I knew that there was a naval battle fought between the British and the French that really created the circumstance that made the victory at Yorktown possible. No Americans participated. This is not the narrative most of us associate with how we won our freedom in the American Revolution.

What role did Washington play in the battle of the Chesapeake?

When you go through that year, you can understand Washington’s frustrations and why he wanted other things to happen. And really, I think his true brilliance was when he realized, ok this is not going to go the way I wanted, they are not going to come to New York. Ok, how are we going to make this happen? And he threw all of his energies into that in a way that is fascinating and really thrilling to watch unfold.


What can we learn about leadership from George Washington?

What he had was vision, patience, and an incredible work ethic. There was no one who could outwork Washington.

What was Washington’s relationship with the French?

The French high command was concerned that the American Revolution was about to fall apart. They wanted to see what was going to happen and they also wanted to keep control of things. Washington was nominally the Commander-in-Chief of the Allied Army, but Rochambeau and the French government played their cards very close to the vest. 

What importance did water play in the Revolutionary War?

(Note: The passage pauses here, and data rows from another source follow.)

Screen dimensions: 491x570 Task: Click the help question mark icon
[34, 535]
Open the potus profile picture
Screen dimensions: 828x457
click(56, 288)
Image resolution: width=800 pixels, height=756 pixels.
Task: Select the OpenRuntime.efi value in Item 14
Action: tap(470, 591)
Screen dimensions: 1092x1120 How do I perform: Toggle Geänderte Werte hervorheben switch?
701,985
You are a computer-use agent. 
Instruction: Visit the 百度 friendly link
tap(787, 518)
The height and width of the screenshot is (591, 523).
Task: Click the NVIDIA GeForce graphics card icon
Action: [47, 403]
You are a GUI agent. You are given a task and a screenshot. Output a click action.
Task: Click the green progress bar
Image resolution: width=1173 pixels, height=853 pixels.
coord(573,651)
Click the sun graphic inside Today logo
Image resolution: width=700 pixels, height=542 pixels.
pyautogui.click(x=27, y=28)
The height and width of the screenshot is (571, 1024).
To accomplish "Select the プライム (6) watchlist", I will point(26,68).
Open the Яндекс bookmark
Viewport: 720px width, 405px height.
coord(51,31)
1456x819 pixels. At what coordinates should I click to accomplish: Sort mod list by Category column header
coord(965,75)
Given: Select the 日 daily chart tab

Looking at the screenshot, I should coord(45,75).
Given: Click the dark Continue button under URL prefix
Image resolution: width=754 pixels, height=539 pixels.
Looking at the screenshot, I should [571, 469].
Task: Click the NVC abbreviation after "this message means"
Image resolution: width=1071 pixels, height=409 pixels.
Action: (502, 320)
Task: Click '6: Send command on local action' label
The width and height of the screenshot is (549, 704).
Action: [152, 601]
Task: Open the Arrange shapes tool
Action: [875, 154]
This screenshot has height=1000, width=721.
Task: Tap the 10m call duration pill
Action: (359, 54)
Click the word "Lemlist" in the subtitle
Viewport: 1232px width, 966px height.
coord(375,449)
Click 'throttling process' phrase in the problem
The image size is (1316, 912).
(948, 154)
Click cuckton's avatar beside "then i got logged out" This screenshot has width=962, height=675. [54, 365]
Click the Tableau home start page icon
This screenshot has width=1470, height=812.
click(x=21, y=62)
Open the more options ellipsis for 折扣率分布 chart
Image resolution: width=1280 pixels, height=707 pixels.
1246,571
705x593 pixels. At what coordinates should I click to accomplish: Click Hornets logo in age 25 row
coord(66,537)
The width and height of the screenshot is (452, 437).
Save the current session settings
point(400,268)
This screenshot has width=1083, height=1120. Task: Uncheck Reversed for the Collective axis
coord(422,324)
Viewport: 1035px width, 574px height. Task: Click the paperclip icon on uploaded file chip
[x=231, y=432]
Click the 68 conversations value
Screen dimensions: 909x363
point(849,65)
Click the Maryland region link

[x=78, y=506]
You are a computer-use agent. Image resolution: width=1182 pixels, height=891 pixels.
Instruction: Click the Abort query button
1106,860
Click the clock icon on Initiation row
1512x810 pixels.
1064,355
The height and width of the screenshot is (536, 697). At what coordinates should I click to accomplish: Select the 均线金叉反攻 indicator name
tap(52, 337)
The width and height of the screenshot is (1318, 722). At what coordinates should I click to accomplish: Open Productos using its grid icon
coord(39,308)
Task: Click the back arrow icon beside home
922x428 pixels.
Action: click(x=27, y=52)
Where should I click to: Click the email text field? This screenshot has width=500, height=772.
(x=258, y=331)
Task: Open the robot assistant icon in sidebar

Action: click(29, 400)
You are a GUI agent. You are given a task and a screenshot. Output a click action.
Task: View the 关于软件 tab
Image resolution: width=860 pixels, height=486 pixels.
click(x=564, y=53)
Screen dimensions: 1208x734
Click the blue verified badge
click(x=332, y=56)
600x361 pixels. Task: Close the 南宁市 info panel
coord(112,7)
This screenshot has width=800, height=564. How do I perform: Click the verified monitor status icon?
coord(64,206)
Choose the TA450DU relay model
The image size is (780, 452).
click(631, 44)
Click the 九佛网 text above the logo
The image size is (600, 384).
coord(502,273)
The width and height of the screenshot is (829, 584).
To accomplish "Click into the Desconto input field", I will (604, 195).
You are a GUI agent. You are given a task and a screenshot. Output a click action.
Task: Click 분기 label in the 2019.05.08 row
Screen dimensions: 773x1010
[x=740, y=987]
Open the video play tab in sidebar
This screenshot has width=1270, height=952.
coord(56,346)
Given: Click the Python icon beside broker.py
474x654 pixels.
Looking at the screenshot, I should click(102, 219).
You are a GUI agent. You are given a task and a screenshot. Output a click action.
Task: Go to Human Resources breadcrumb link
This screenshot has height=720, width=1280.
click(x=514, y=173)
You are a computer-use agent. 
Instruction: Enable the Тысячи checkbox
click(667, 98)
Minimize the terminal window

The buried theme of the Revolution is water. Washington was familiar with the water and realized its importance. He was not an admiral in any way, and when asked he said I don’t know naval affairs, but what he did understand was strategy and the importance of the water.

Was the French Navy stronger than the British Navy?

The French Navy had really made an effort to improve its ships and particularly its officers and had come up with whole systems that the British didn’t have. This is a different French Navy. The French win the Battle of the Chesapeake, which is a great victory, but it really didn’t do much for them because then there is the Battle of the Saints. 

Nathaniel Philbrick was awarded the George Washington Book Prize for his book Valiant Ambition.